Antonio M. Romero
Friday, 23 June 2023, 13:25
Lyra Puisyte-Bostroem was appointed Lithuanian ambassador to Spain in August 2020. The diplomat spoke to SUR about the recent launch of Air Baltic's new direct flight that connects Malaga with Vilnius, the Lithuanian capital.
What does it mean for your country to have a direct flight to Malaga?
We are very happy because it means new possibilities for tourism and for strengthening the various economic and cultural ties that we are working on between our countries, and also between Lithuania and Andalucía.
What are Lithuania's objectives with this initiative?

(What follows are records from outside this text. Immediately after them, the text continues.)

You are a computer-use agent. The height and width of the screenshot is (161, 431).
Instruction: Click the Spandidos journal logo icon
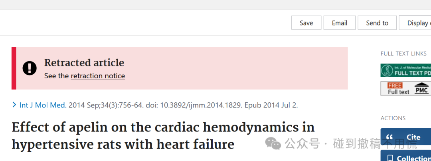[388, 70]
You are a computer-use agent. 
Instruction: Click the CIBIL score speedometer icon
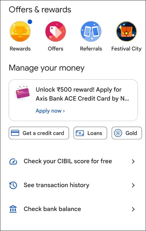[x=13, y=161]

Spain is an important country for Lithuania. It is not only a reliable friend and ally of the European Union and NATO, but we also see it as an important trading partner, a priority export market and a significant tourist market. In the field of tourism and trade we have not yet experienced our mutual power. We have a great potential and Spanish tourists are very much loved and appreciated in Lithuania. Before the pandemic we registered more than 40,000 Spanish tourists, a figure we have not yet recovered. One of the challenges is to recover and surpass those numbers. With this flight we want Andalusians to get to know Lithuania better, a safe country to travel to, with a wide range of culture, history, nature, experiences and gastronomy. With this flight we want to increase tourist and commercial ties.
What are the current commercial relations between Malaga and Andalucía, and Lithuania? What investment options does your country offer?
At the moment we don't have the data by region. But in 2022 Lithuania's turnover in Spain grew by 24% and we know that Andalucía is a very important region. We are mainly looking for cooperation opportunities in high technologies, potential partners in the fields of life sciences, information and communication technologies, financial technologies and renewable energy technologies. We are also looking for export markets for our products. Andalucía is a great region and has a lot to offer.
At first glance, Lithuanian and Andalusian cultures are very different
In that sense, another of our main lines of work is to make two different, but very complementary cultures known. Lithuanians have always had a great interest in Spanish culture. Two years ago I went to the Festival de Cante de Las Minas and picked up an award for Lithuania in the promotion of flamenco because they teach flamenco singing at the Academy of Music in my country. We also have projects that bring together Lithuanian jazz and flamenco; we have a Lithuanian designer in Seville who designs flamenco costumes; we have opened two new honorary consulates in Malaga and Seville; we are working to increase our relations in various areas.
Is opening new routes or increasing routes on the horizon?
We hope so. It will depend a lot on the airlines. What we can do to help from the embassy is to give Lithuania more visibility and for Spaniards and Andalusians to travel there. Lithuania has an important economic growth and that means that now many Lithuanians can afford to travel and Andalucía is a favourite destination.
Do many Lithuanians live in Andalucía?
Yes, we estimate about 30,000 in Andalucía. During the pandemic and after the pandemic we have seen that Malaga has been one of the favourite destinations for Lithuanian digital nomads. We also see a significant increase in interest in buying to spend the winter in Malaga. In terms of tourism, as we are not competitors in tourist destinations, we are rather complementary. Now, for example, Lithuanians come more in winter or spring and I think Lithuania would be a good destination for Andalusians in summer.
Why should Andalusians travel to your country or do business in Lithuania?
Firstly, because we are a safe country. And secondly, because we can offer a lot in tourism and we have a great potential for economic cooperation.